Service area from Rocky Mountains to Eastern seaboard.
By Lindsay Cummings
Special to Business Today
POPLAR BLUFF -- Through dedication, hard work and smart business practices, brothers David and Doug Libla have turned a small nail factory into an industry leader.
The Greater Poplar Bluff Area Chamber of Commerce recently recognized their achievement by awarding Mid Continent Nail Corp., a division of Libla Industries, the Small Business of the Year Award.
Originally started in Malden in 1987, Mid Continent Nail Corp. was created by brothers David and Doug Libla in response to their own need for a high quality pallet nail. David and Doug Libla owned several successful pallet-making businesses.
During the 1980s automated machinery was introduced that made six to eight pallets a minute. These machines use around 400 nails per minute. If a nail is made to sub-standard quality, it could jam the machine.
Libla Industries created Mid Continent Nail Corp. to ensure the quality needed for their automated pallet manufacturing facilities.
"We did not intend to be in the nail manufacturing business," David Libla said. "Initially, the business was to make the nails for our own consumption. While we didn't know what was involved in making the nail in advance of our decision, we did know how the nail should be."
Through research and by touring other facilities, the Liblas set out to make their own nails. They met with success, and it was not long before other pallet manufacturers took notice.

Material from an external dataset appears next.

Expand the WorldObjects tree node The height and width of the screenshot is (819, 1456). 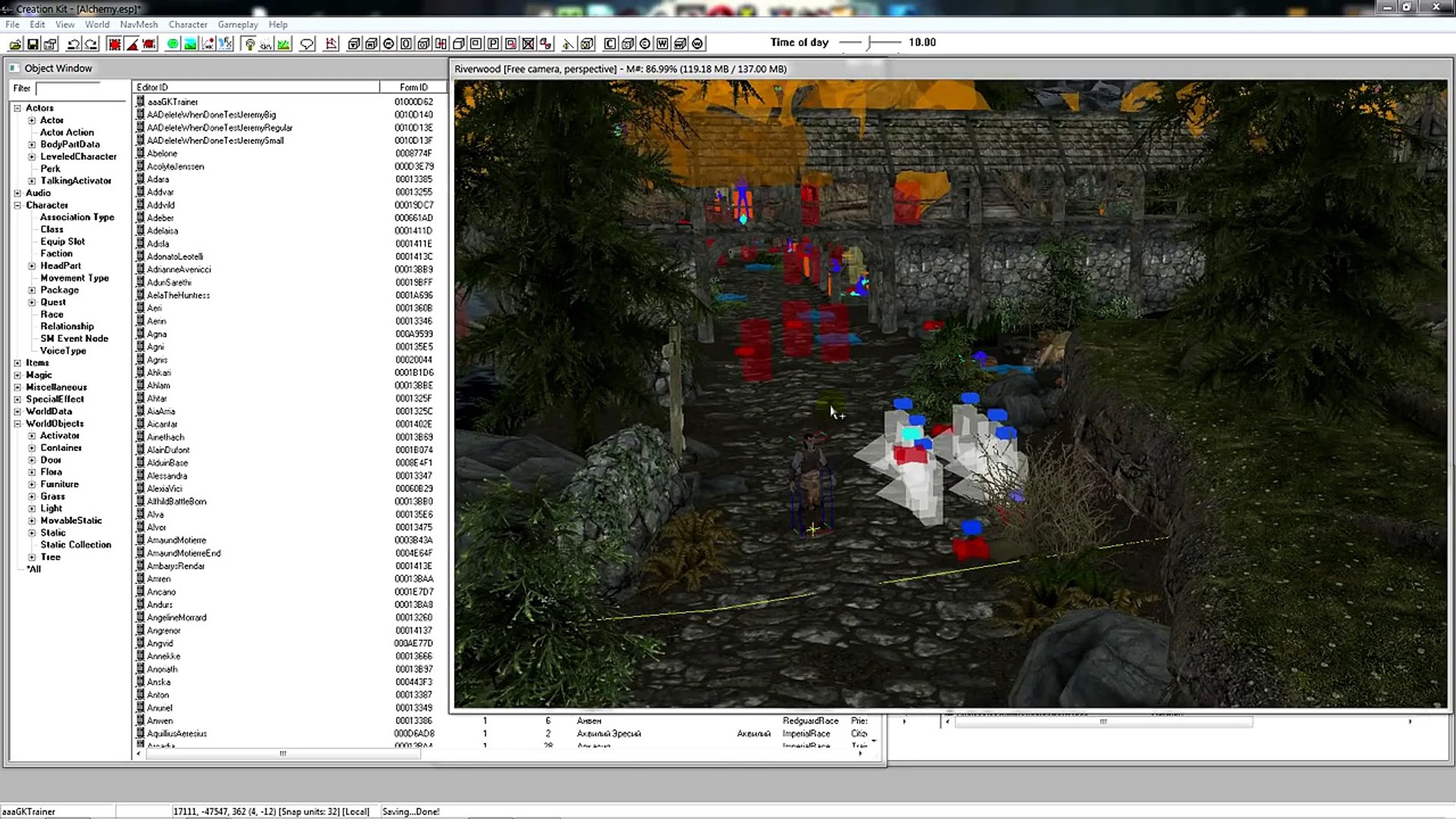[x=18, y=423]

"In 1986 we made our first nail," David Libla said. "As we refined the production process, we started having other pallet companies around the country become interested. We sold off the pallet business in '96. Now we focus just on nails and nail distribution."
In 1996, as Libla Industries decided to get out of the pallet-making business, Mid Continent Nail Corp. moved into Poplar Bluff Industrial Park. The company began taking market share as soon as new machinery could be attained. A second plant was opened in Radford, Va., to better service East Coast customers.
The plants have widened business to produce collated construction nails for use in nail guns, and their area of service stretches from east of the Rocky Mountains to the Eastern seaboard.
As the business expanded, David Libla's wife, Mary, has taken charge of marketing and Web-based development. His daughter Marsha heads up customer service, and his son Jeff, supervises the first shift department. Doug Libla takes charge of the large accounts. Sales management is headed up by Kirk Henningsen.
The cut nail - or machined nail - has been used since the late 1700s when machines were first used to sheer strips of steel off of a plate and pound them into nails while other machines would head them. Today machines automatically take wire and produce the finished nail without much human intervention.
At Mid Continent, large spools of high carbon, steel wire are brought in by truck. The wire is fed through a machine and stretched to its desired length.
"It's like stretching a piece of bubble gum," said Plant Manager Chris Pratt. "After we have the thickness we want, the wire is put back onto reels and taken to the machine that will produce the nail."
The machine that will actually turn the wire into a nail is completely automated, needing only one attendant to ensure the process is completed. The wire enters into one end where it is cut to a desired length. One end is smashed to form the head. The unfinished nail then travels through an elaborate conveyor system that uses the magnetic properties of the steel nail to make them scoot along. The nail is pulled into a threading machine, which helps the nail hold firmly in the pallet. Finally, the nail is either collated or packaged in a 50-pound box and shipped to the distributor.
The process ensures a high quality product that performs well for the pallet building industry and other construction applications as well.
"Raw material goes in one side and a finished, boxed product comes out the other side," Pratt said. "It's wire, header, threader and into the box."
General Manager K.G. Sims estimates about 3,000 tons, 30,000 miles or 750,000,000 nails are produced monthly at the two plants. Machines create between 1,500 and 2,000 nails per minute and over 100 truckloads of finished product leave the on-site warehouse each month. Impressive as it is, this machinery does not come cheap.
Since 1996, Libla Industries has invested $10 million in the automated cellular production machinery. The investment makes Mid Continent Nail Corp. one of less than 10 domestic nail manufacturers who have remained profitable in recent years.
"We are one of very few that invested heavily over the last five years in anticipation of heavier competition from foreign sources," Libla said. "As a result we are one of very few that are profitable. We quietly went about business managing our affairs to the best of our abilities. We have had many sleepless nights trying to stay competitive and cut costs without cutting the employee."
The strategy has worked, but the battle is far from over. With increased costs in raw materials and rising insurance coverage for workers, the small-business environment is becoming increasingly competitive, and foreign manufactures in Asia provide fierce competition to domestic nail companies.
Libla Industries is looking at diversification and expansion of its product line to offer more than pallet and collated nails.
Lindsay Cummings is a staff writer at the Daily American Republic in Poplar Bluff.